Avec son complice Philippe Dupuy, ils ont reçu le Grand prix de la ville d’Angoulême 2008 pour l’ensemble de leur oeuvre ("Monsieur Jean", "Henriette", "Bienvenue à Boboland"…) mais le duo est désormais séparé et chacun poursuit sa carrière en solo. Inspiré de la réalité ou pas, dans "Le bonheur occidental", Charles Berberian gifle M.Van Glüten, l’auteur phare de la même maison d’édition que lui qui vient de le traiter de "has been". Convoqué pour des excuses officielles, l’éditeur en profite pour lui poser un ultimatum, déçu par ses chiffres de vente et ses "idées pourries" : "Soit tu m’apportes un projet avec Dupuy soit c’est pas la peine". Et il lui flanque dans les pattes sa nouvelle éditrice : elle est obèse, vêtue d’un jogging et n’aime pas lire mais c’est la fille de l’actionnaire majoritaire de la boîte.

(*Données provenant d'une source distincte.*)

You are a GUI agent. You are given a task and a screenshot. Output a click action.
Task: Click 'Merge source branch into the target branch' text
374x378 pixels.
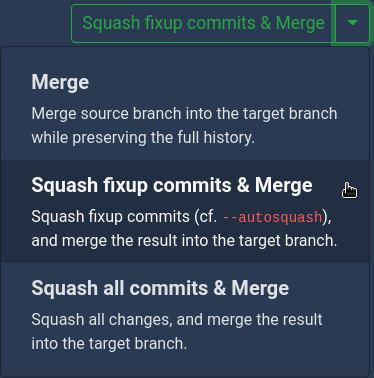(184, 114)
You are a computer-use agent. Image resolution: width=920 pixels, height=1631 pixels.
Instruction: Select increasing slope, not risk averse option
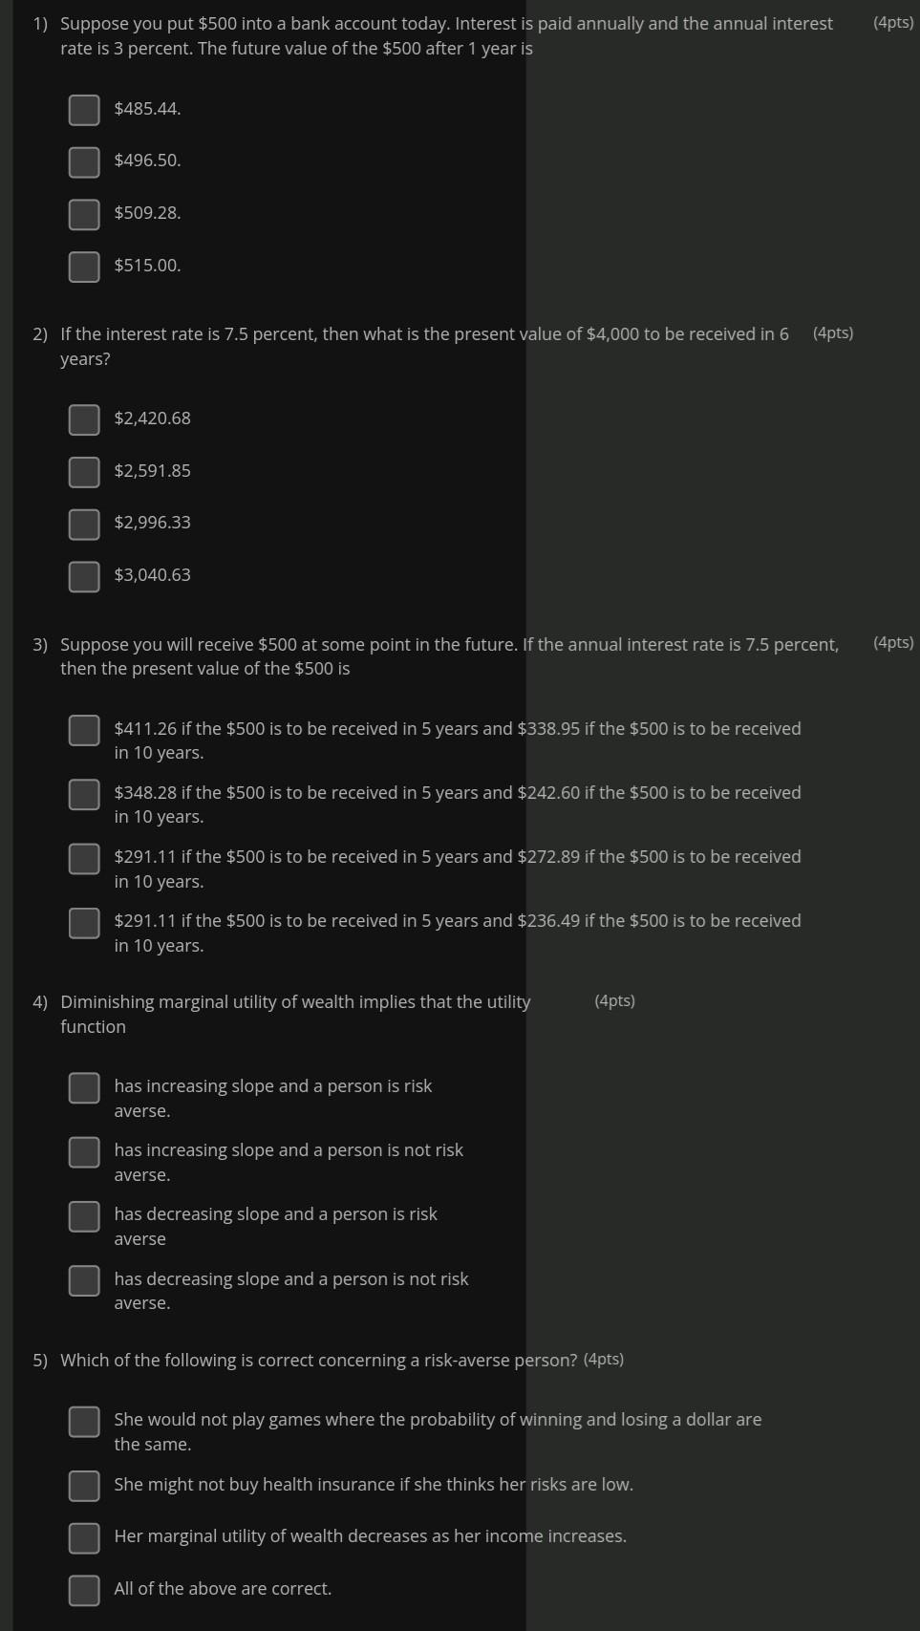84,1151
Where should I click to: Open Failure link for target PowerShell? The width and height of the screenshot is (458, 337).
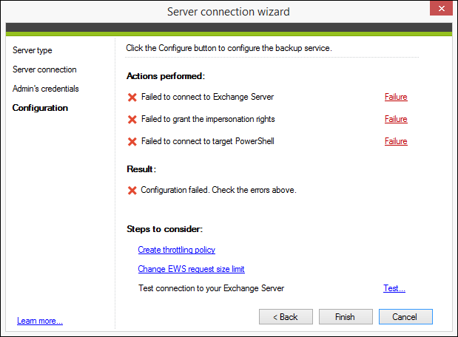coord(396,141)
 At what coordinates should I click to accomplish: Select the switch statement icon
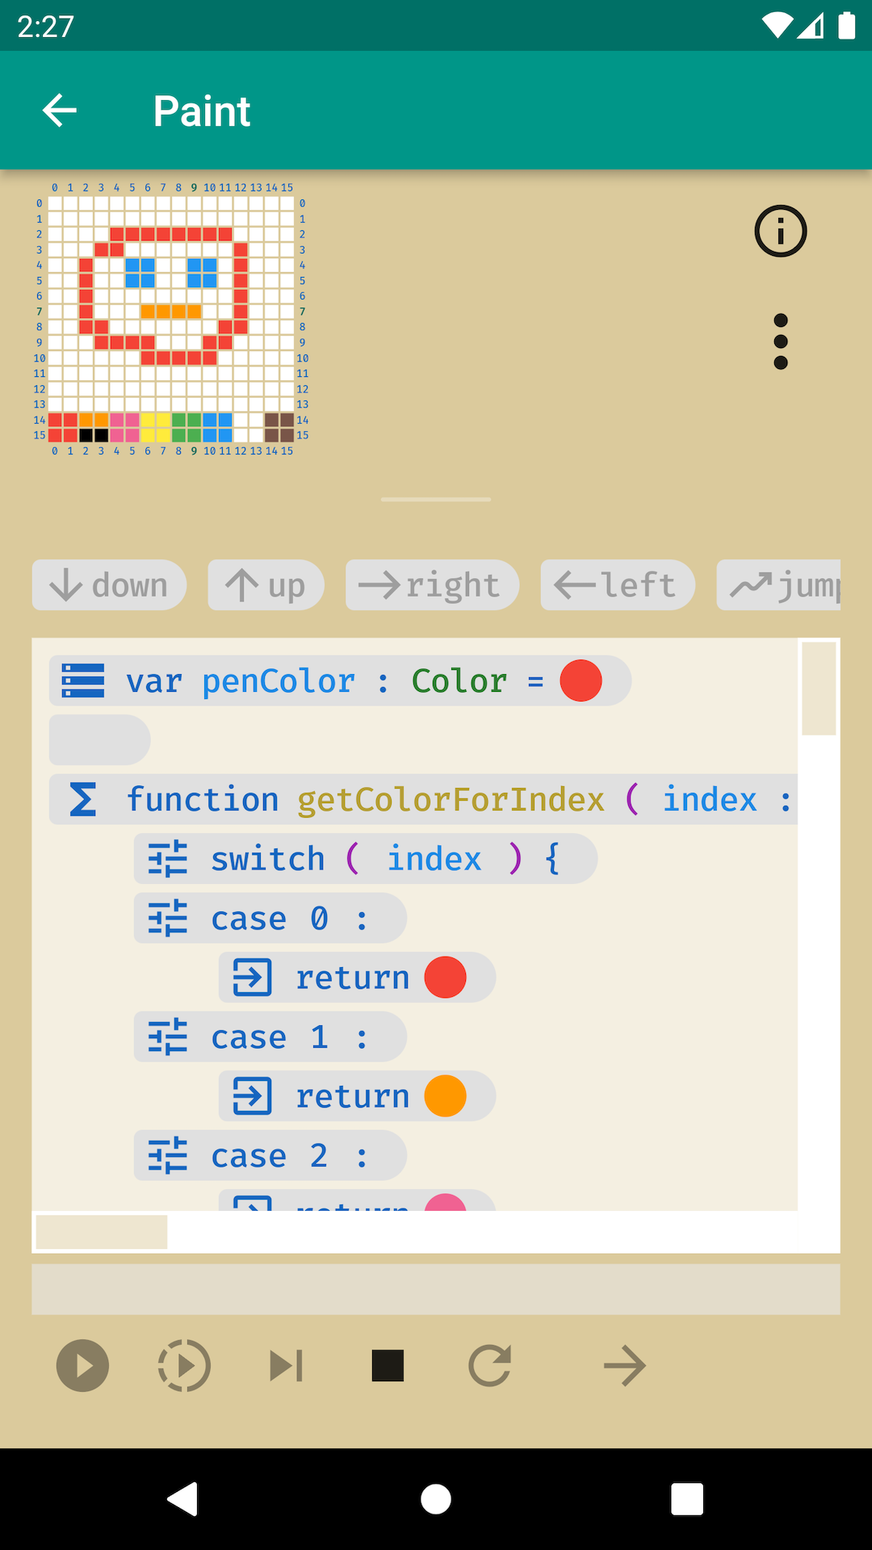point(168,859)
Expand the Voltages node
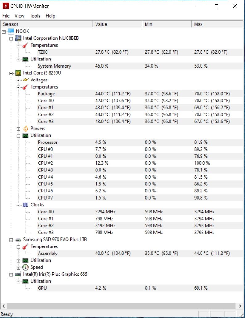 click(x=18, y=80)
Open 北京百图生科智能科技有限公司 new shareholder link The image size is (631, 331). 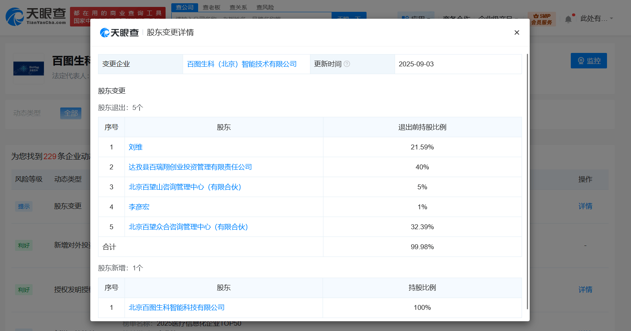(x=177, y=308)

Ce court récit est le premier d’une série déjà publiés dans différents magazines (Télérama, The New Yorker, Les inrockuptibles, lemonde.fr, etc). Berberian y est tour à tour acteur - n’hésitant pas alors à faire oeuvre d’autodérision -, ou simple narrateur de situations sans queue ni tête mettant souvent en scène des personnalités (Gotlib, les Monty Python, Daft Punk, DSK, Sarkozy, Hollande…) et qui n’ont d’autre lien entre elles que celui de pointer les dérives de notre société moderne. Via le trait toujours aussi fluide de Berberian qui a choisi ici de varier les styles graphiques, les éditeurs en prennent pour leur grade, tout comme les financiers et les politiciens qui apparaissent complètement déconnectés de la réalité. Le bonheur occidental n’est guère réjouissant… Malheureusement si les histoires sont d’un cynisme réjouissant, ils ne sont pas aussi drôles qu’on pouvait l’espérer et les chutes tombent même parfois à plat.

Dessin et scénario : Charles Berberian - Editeur : Fluide Glacial - Prix : 17 euros.